Filipino twice-cooked pork belly — simmered until tender, then deep-fried for blistered crackling skin.
Lechón kawali is one of the Philippines' most loved pork dishes — a slab of pork belly simmered with garlic, bay, and peppercorns until meltingly tender, then dried and deep-fried in a kawali (Filipino wok) until the skin explodes into shattering crackling. The contrast is extreme: the skin is glass-thin and crunches like potato chips, the fat below is silky, and the meat is tender and salty from the simmer. Served chopped into cubes with mang Tomas (a Filipino spiced liver sauce) or simple vinegar-soy dip for the table, lechón kawali is what every Filipino orders at the carinderia (the local hole-in-the-wall eatery) and what families serve at fiestas when a whole roasted pig isn't practical.
Serves 6
Place pork belly in a wide pot. Cover with water. Add halved garlic head, peppercorns, bay leaves, salt, and vinegar. Bring to a boil, then reduce to a gentle simmer.
Simmer covered for 60 minutes, until the pork is fork-tender but not falling apart. Skim any foam.
Lift the pork carefully onto a wire rack. Pat very dry with paper towels. Score the skin lightly with a sharp knife in a cross-hatch — this helps the skin blister.
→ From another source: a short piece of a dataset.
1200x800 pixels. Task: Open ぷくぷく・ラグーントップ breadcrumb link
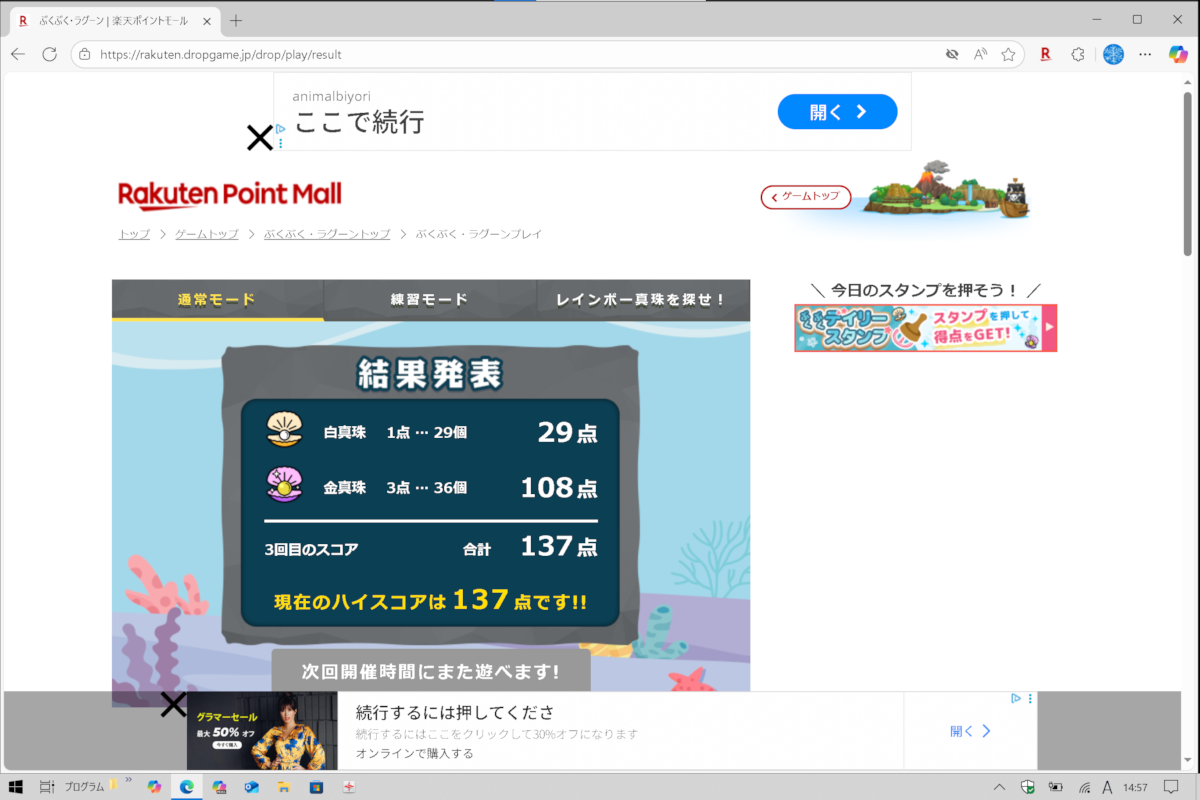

Leave the pork uncovered on the rack in the refrigerator at least 4 hours, ideally overnight. The drier the skin, the better the crackling.
Just before frying, pat the skin dry once more and sprinkle generously with fine salt all over the skin only.
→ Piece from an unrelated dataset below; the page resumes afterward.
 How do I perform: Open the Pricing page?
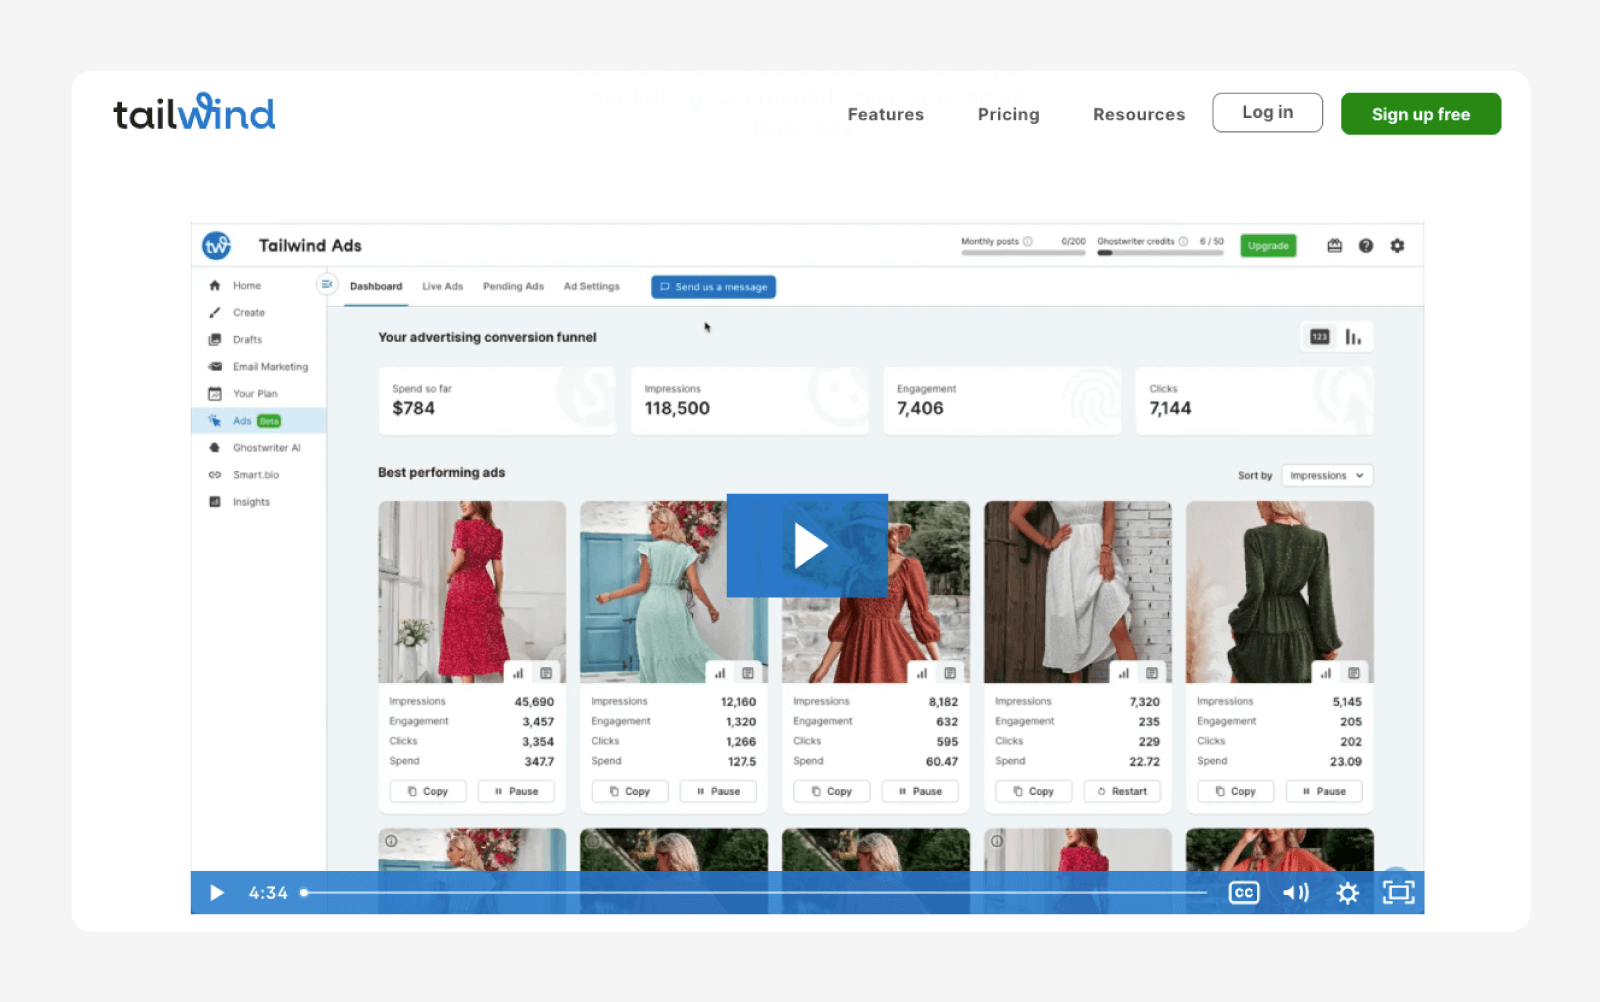click(x=1008, y=114)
Heat oil in a deep heavy pot to 180°C. Prepare a splatter screen — the pork will spit aggressively when it hits the oil.
Lower the pork carefully into the oil, skin-side down, using long tongs. The oil will spit and pop violently for the first minute. Cover loosely with the splatter screen.
Fry skin-down for 6–8 minutes until the skin is deeply blistered, puffed, and amber. Flip carefully and fry the meat side for 3–4 more minutes until heated through.
Lift onto a wire rack over paper towels. Rest 5 minutes — the skin keeps crisping as it cools slightly.
Whisk vinegar, soy sauce, garlic, chili, pepper, and red onion in a small bowl. Rest 5 minutes.
Chop the pork into 3 cm cubes with a heavy cleaver — the chop is part of the show. Pile on a wooden board. Serve with the dip, steamed rice, and atchara on the side.
The fridge-drying step is the entire secret to crackling skin — do not skip the 4-hour minimum.
Use a splatter screen and long tongs; the oil pops aggressively when wet skin hits hot fat.
Cleaver-chopping cubes with the bone-in cracker effect is part of the experience.
Bagnet (Ilocano version): fried skin-side down longer for an even thicker crackling.
Crispy pata: same technique applied to whole pork leg — a Filipino centerpiece.
Air-fryer lechón kawali: 25 minutes at 200°C with skin sprayed in oil — workable shortcut.
Best fresh. Refrigerate up to 2 days; re-crisp the skin in a 220°C oven for 8 minutes — microwave makes it leathery.
Lechón kawali emerged in the Spanish colonial period in the Philippines as a domestic alternative to whole-pig lechón, achievable in any kitchen with a wok and a brave cook. It became fiesta-table standard in the 20th century and is now sold in every Filipino food court worldwide.
Yes — after simmering and drying, roast skin-side up at 240°C for 35 minutes, then 280°C or broil for 10 minutes for crackling. Different texture, still excellent.
Skin wasn't dry enough. Refrigerate longer (overnight); pat extra dry; salt only the skin, not the meat side.